*PROMPT*:
Would you reproduce each line below exactly, leaving every picture out?

*AVAILABLE RECORDS*:
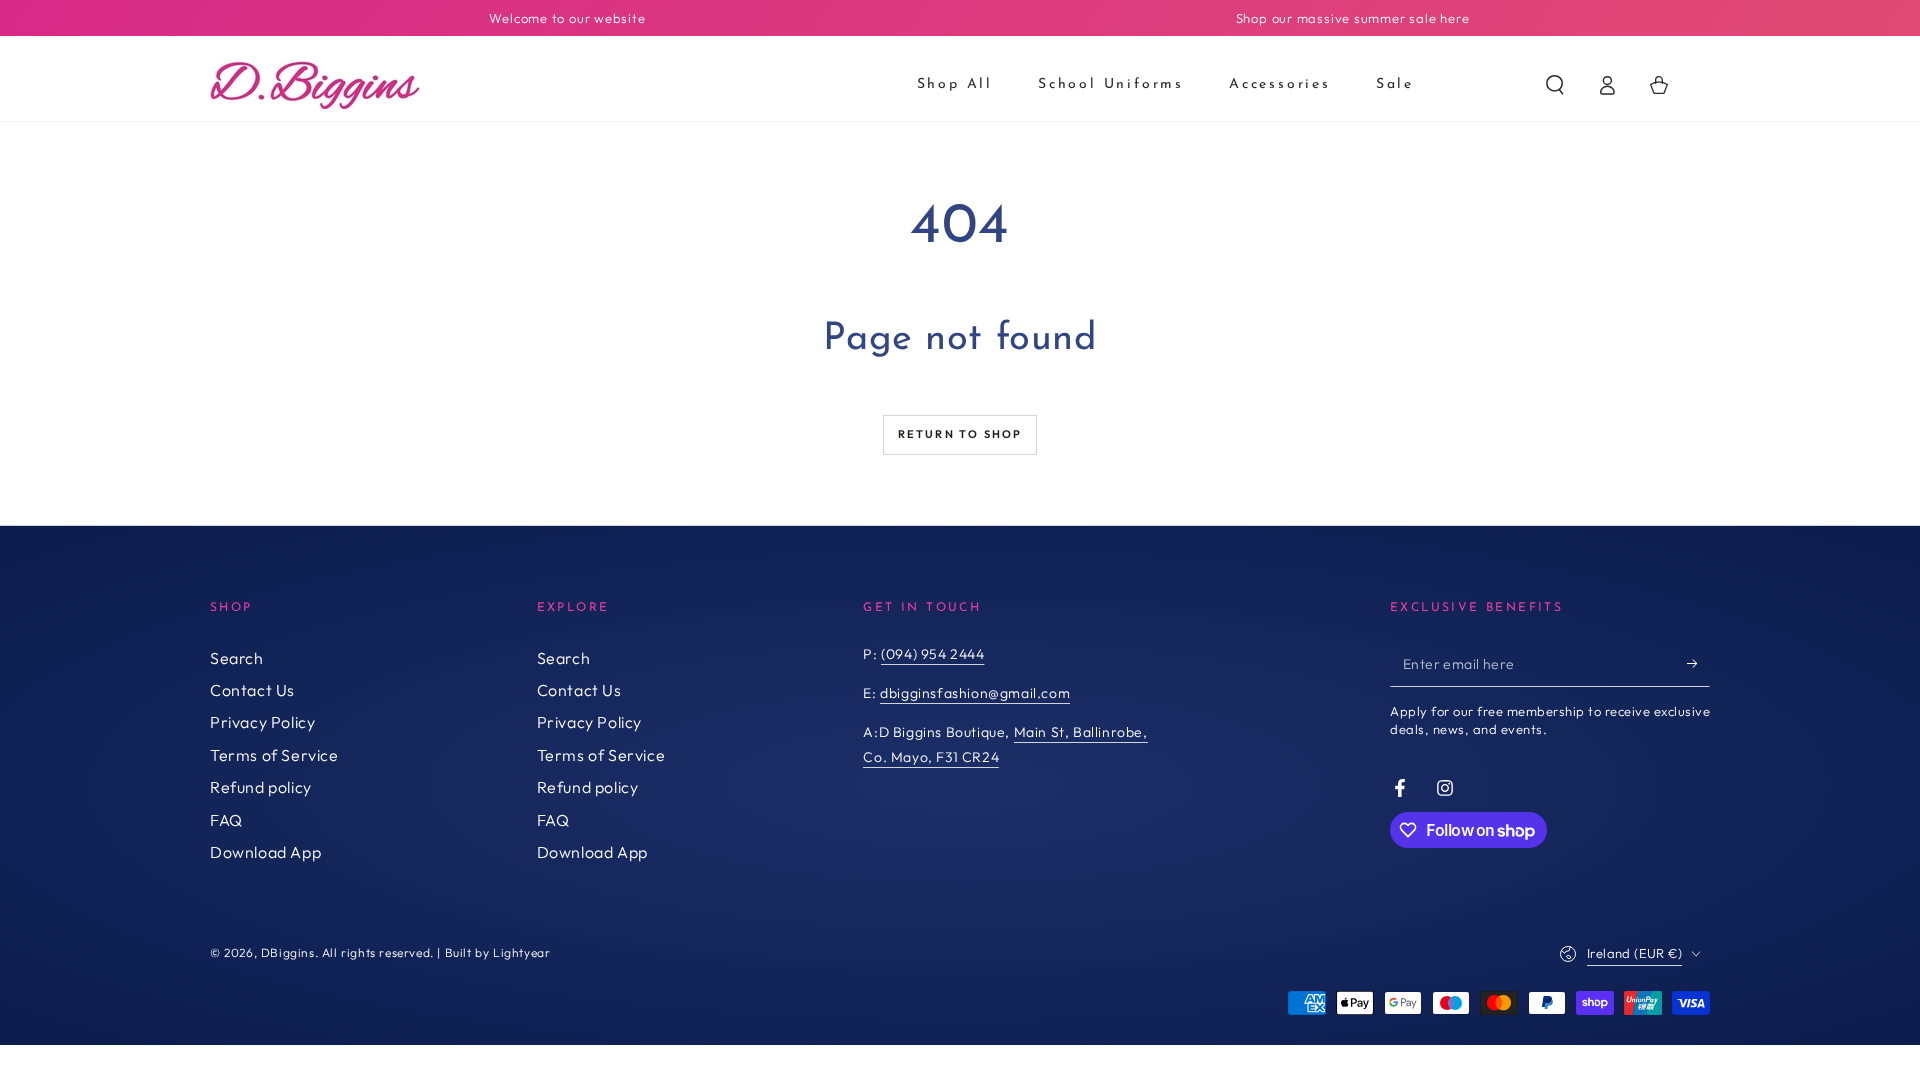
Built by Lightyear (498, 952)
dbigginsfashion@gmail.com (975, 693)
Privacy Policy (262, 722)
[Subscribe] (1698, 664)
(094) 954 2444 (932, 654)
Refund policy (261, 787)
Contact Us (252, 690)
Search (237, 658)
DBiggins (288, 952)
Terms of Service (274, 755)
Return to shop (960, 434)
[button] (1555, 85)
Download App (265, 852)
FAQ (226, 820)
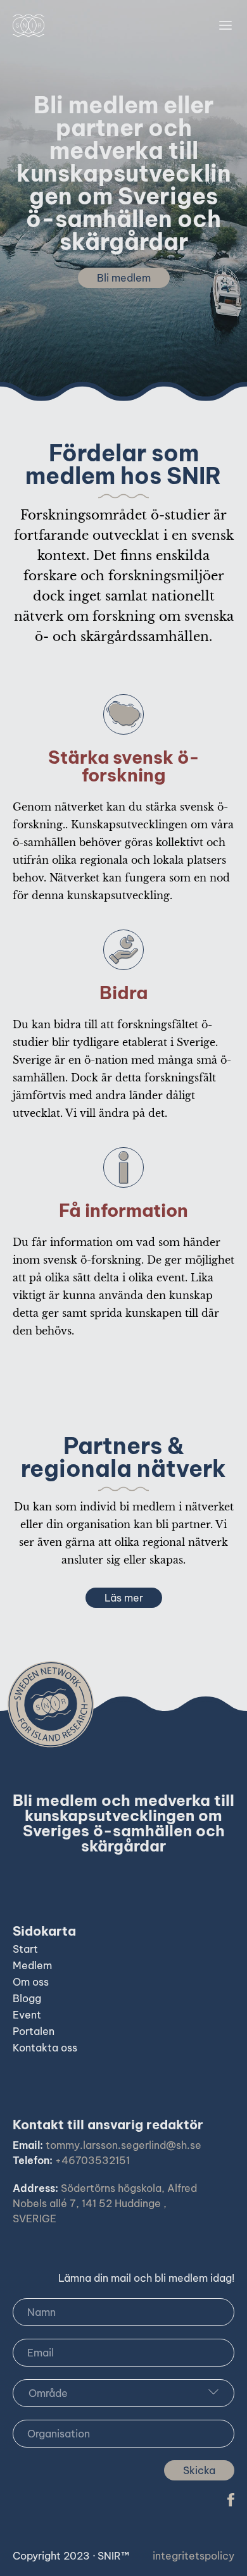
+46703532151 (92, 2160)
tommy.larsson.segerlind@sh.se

*RESPONSE BELOW*:
Built by Lightyear (498, 952)
dbigginsfashion@gmail.com (975, 693)
Privacy Policy (262, 722)
[Subscribe] (1698, 664)
(094) 954 2444 (932, 654)
Refund policy (261, 787)
Contact Us (252, 690)
Search (237, 658)
DBiggins (288, 952)
Terms of Service (274, 755)
Return to shop (960, 434)
[button] (1555, 85)
Download App (265, 852)
FAQ (226, 820)
+46703532151 (92, 2160)
tommy.larsson.segerlind@sh.se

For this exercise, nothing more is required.